Wednesday, July 25, 2012

Baltic Adventure Part 9: Day 5 - Pihlajasaari to Suomenlinna

Trip journal, 6/20/2012 - with a ton of supplemental photos! Click on any picture for details.

Our shortest day of sailing - literally maybe half an hour from launch to our arrival in Suomenlinna. We were glad that we skipped the extra loop around Helsinki Harbor we'd thought of adding to our sail to make a better sail because as it was, we got in right as it was getting full...

Actually we found a spot right away, and pulled on in, but then...

we took a better look at the boats to starboard, and then we took a better look...

at the boats to port, and then we took a look at our comfy, beamy, fiberglassy charter boat and went "hmmm". Capt. Kat went ashore to confirm the suspicion that had arisen as we regarded our elegant neighbors, and whaddayaknow, this was NOT the public dock! Oops.  Like we'd been saying ever since  Kat had completely put everyone at the kiosk in Elisaari in stitches when she first said it, "We're Americans, we don't know anything!" - but we were able to figure this one out before anyone had to come explain things to us! We pulled out of here & pretty quickly figured out that the public dock was the one across the basin that several boats had pulled into while we tied up at a private yacht club. Oops. 

We drove around in circles for an hour or so - fortunately there were lots of interesting things to look at while we did--
hovercraft!
Schooner!

Outside view of the oldest functioning commercial drydock in the world (although we didn't know that yet) -
and all sorts of really interesting wooden boats - my wooden-boat-loving friends would be in heaven!


as we circled, other boats were coming in, some of them went ahead and negotiated with the earlier arrivals and squeezed into spots that we wouldn't have dared to (partly because we were in somebody else's boat, partly because negotiation requires language skills),


others joined us in the circling queue, and finally a very nice gentleman who was walking down the dock shouted out to us and indicated that he and his crew were about to leave. Their boat was at least the size of ours and they'd been tied up alongside the dock right at the end, we really couldn't have asked for a nicer spot - we felt VERY lucky. It was Midsummer's Eve, it was gorgeous weather, and by the evening there were close to 60 boats crowded into a harbor meant for 40. We were very relieved not to have had to negotiate snuggling up...this was the scene at the end of the dock at the end of the day, 5 boats shoehorned in in a spot that technically may not have been an official spot at all!
we did have somebody ask if they could raft up outside of us - we told they could, but we really needed to leave at 6 am (that was true), and they ended up tying up to the bulkhead instead (a few others did that too) - it was really, really tight!

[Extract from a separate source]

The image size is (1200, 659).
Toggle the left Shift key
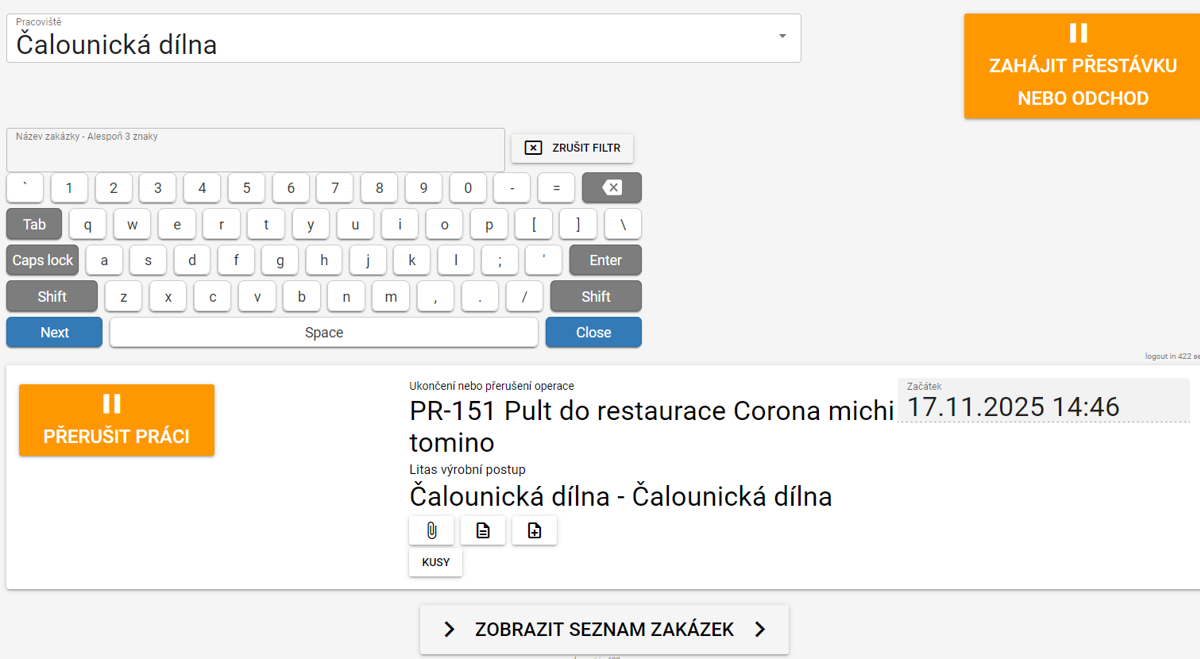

We had a great lunch at a little cafe right by the marina - we'd been very good about eating on the boat up until then, but we'd driven in circles well into lunchtime and when we went ashore to pay our night's docking fee, I saw a dish of pasta with spinach and smoked salmon go by, begged the rest of the gang to have lunch there, and didn't have to beg too hard. It was a delicious lunch.

After that, we set out to explore. There are 4 islands in this little cluster, all attached by bridges. I think we could've spent a couple of days here easily -- I only made it to 2 of the 4, because I had to go see the Vesikko, Finland's only submarine - 

and go exploring in a boatyard,




and take more pictures of geese, and poke around the spooky tunnels in the fortress walls, and look at art exhibits, and go hunting for this famous apple pie with custard sauce at the Toy Museum Cafe (closed for Midsummer's, augh!) and I just generally failed to sightsee at the pace I would've had to maintain to get to all 4 islands. 
But I thoroughly enjoyed the parts I did manage to see - especially the boats. They have such lovely wooden boats here, all shapes and sizes -


and they have the world's oldest operating drydock -

It's just really a fascinating place to poke around.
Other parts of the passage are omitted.